El  miércoles 3 de octubre comenzó el Sínodo de Obispos sobre la juventud. Netflix, Spotify, selfie, influencer, trap, etc. Cuando la Iglesia escucha el mundo de los jóvenes a menudo le coge vértigo. Recuerdo un grupo de sacerdotes a los que presentamos esta lista de términos juveniles, y al terminar nos confesaron que se habían sentido como hombre de neandertal.

Pero no nos engañemos. Los nombres varían. En mi época eran Gun s & Roses, Sensación de vivir, Bollycao, casete, etc. Y años antes Naranjito, los Beatles o Los Pecos. Cada época tiene su cultura juvenil que, aunque siempre hay nostálgicos, gracias a Dios va cambiando.

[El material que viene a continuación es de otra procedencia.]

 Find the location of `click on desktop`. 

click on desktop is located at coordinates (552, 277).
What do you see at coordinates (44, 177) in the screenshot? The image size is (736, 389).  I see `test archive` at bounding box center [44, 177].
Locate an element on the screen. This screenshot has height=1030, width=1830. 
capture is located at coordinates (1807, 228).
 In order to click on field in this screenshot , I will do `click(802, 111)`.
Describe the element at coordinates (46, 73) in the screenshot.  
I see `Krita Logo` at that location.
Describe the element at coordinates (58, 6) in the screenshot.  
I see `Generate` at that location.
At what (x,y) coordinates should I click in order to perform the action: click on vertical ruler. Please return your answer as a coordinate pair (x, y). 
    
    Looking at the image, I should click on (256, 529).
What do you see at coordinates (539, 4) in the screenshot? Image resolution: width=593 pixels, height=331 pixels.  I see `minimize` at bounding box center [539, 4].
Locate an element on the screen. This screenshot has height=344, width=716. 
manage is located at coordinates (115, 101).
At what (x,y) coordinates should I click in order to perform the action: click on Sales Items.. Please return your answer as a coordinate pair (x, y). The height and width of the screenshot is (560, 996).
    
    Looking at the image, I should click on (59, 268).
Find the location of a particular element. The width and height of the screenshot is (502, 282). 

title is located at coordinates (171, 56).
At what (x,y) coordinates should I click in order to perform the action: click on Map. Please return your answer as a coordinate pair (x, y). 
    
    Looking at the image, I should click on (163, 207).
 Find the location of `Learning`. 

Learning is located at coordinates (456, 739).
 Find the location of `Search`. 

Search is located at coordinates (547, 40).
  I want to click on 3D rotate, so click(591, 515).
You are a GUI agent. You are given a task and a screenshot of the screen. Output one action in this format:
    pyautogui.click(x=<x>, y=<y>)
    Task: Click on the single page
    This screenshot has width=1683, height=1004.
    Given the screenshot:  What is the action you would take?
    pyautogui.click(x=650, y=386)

Pero hay algo que no cambia. Los jóvenes de hace 20 o 10 años, como los de hoy, como los de aquí a 30 años no dejarán de pedir el mismo: ser escuchados. Pero qué significa escuchar a los jóvenes?
Escuchar los jóvenes no significa sólo saber todo lo que les gusta; no podemos volver a ser jóvenes. Escuchar los jóvenes tampoco quiere decir sí a todo lo que piden; no siempre podremos o será bueno para ellos. Escuchar los jóvenes tampoco es una táctica para saber qué quieren y hacer que consuman nuestro producto; esto lo hacen las multinacionales.

Todo esto quizás lo tendremos que hacer, pero la razón por la que los queremos escuchar va más allá. Escuchar a los jóvenes significa detenerse, y dejar que hablen. Interesarse por ellos. A menudo no tendremos la respuesta a sus preguntas. Pero quizás tampoco lo están pidiendo. ¿Por qué, pues, quieren ser escuchados?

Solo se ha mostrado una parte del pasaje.